WHAT YOU SHOULD DO:
Below are the records; how many of their lines contain "FULL"? Reply only with that figure.

SUPPLIED ENTRIES:
== Segment start ==

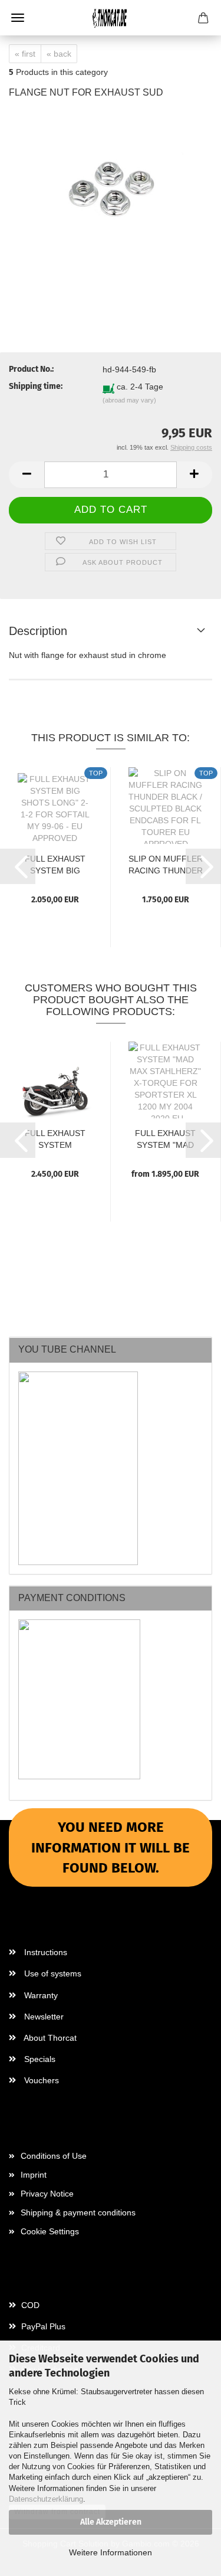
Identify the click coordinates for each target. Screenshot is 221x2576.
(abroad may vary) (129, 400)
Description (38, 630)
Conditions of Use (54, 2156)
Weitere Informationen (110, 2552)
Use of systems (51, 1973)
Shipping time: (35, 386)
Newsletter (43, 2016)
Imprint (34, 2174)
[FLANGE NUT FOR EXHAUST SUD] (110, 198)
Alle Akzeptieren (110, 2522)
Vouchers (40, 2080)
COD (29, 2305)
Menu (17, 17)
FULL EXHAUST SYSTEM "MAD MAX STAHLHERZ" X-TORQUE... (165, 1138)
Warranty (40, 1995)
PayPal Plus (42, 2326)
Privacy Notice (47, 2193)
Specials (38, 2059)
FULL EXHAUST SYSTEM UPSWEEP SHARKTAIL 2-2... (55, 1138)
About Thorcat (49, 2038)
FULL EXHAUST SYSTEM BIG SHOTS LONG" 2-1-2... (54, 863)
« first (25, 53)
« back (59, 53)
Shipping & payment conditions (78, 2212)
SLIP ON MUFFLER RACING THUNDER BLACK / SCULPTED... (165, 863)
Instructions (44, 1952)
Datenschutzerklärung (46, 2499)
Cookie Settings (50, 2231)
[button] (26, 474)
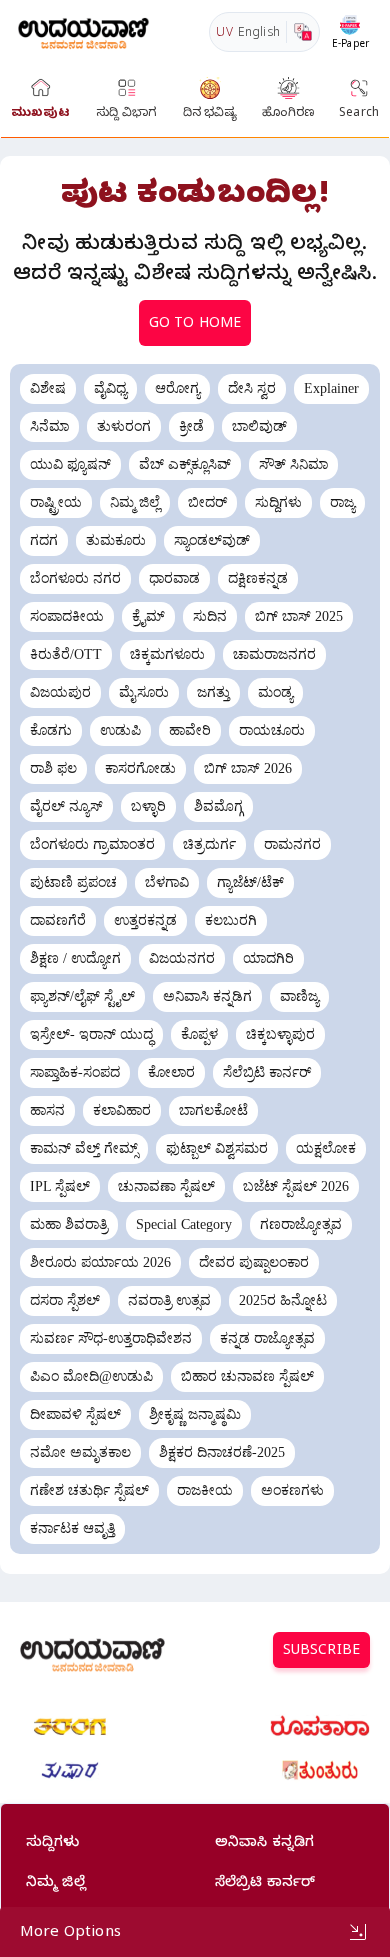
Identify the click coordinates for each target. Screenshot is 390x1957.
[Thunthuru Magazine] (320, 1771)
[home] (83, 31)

== Segment end ==
== Segment start ==

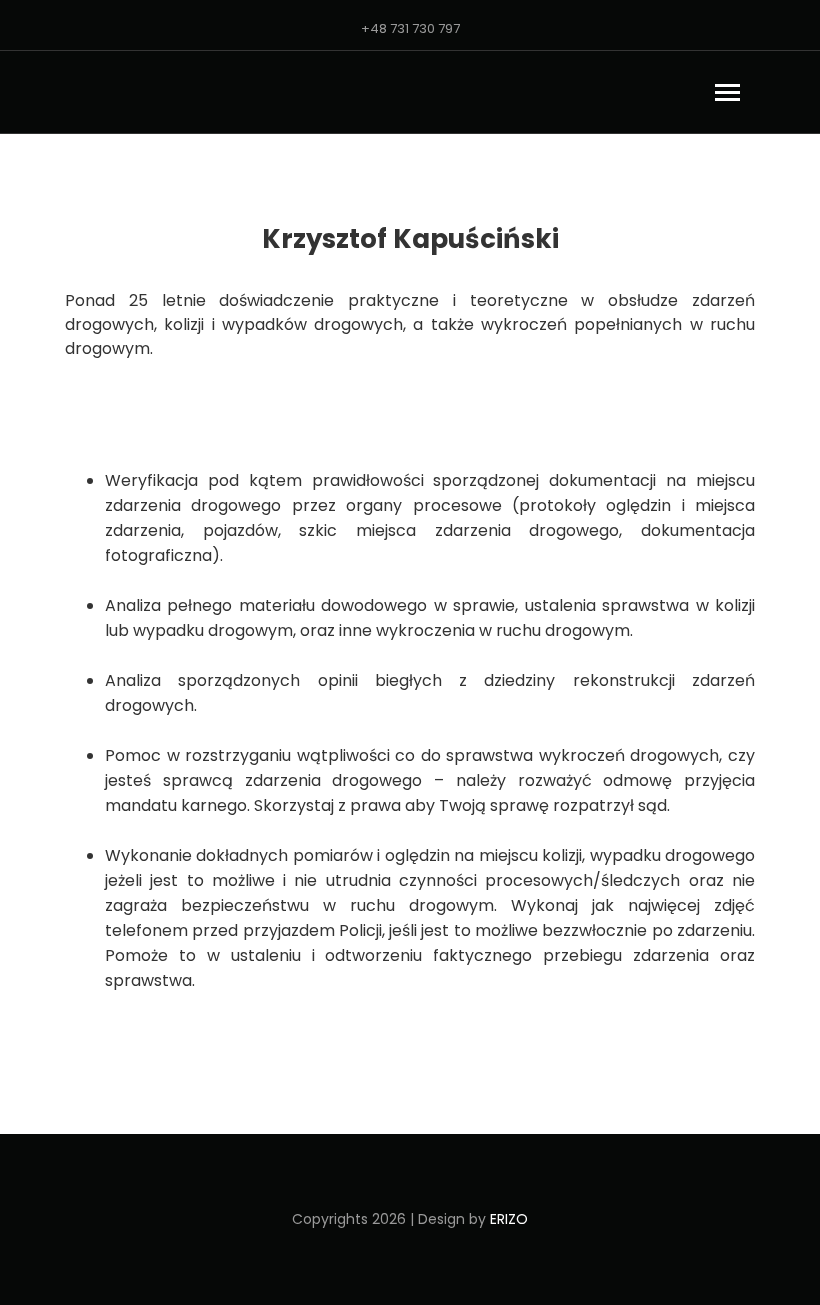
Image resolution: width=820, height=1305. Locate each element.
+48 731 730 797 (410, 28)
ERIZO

== Segment end ==
== Segment start ==

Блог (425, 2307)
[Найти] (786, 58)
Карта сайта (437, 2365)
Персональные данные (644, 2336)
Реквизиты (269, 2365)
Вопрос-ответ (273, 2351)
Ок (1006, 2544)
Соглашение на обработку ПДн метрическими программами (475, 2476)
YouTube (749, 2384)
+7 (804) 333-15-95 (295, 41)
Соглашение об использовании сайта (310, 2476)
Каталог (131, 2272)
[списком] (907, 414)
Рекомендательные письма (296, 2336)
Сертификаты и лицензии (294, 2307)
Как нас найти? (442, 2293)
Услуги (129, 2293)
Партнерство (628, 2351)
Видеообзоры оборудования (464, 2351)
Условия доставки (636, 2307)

== Segment end ==

TASK ANSWER:
3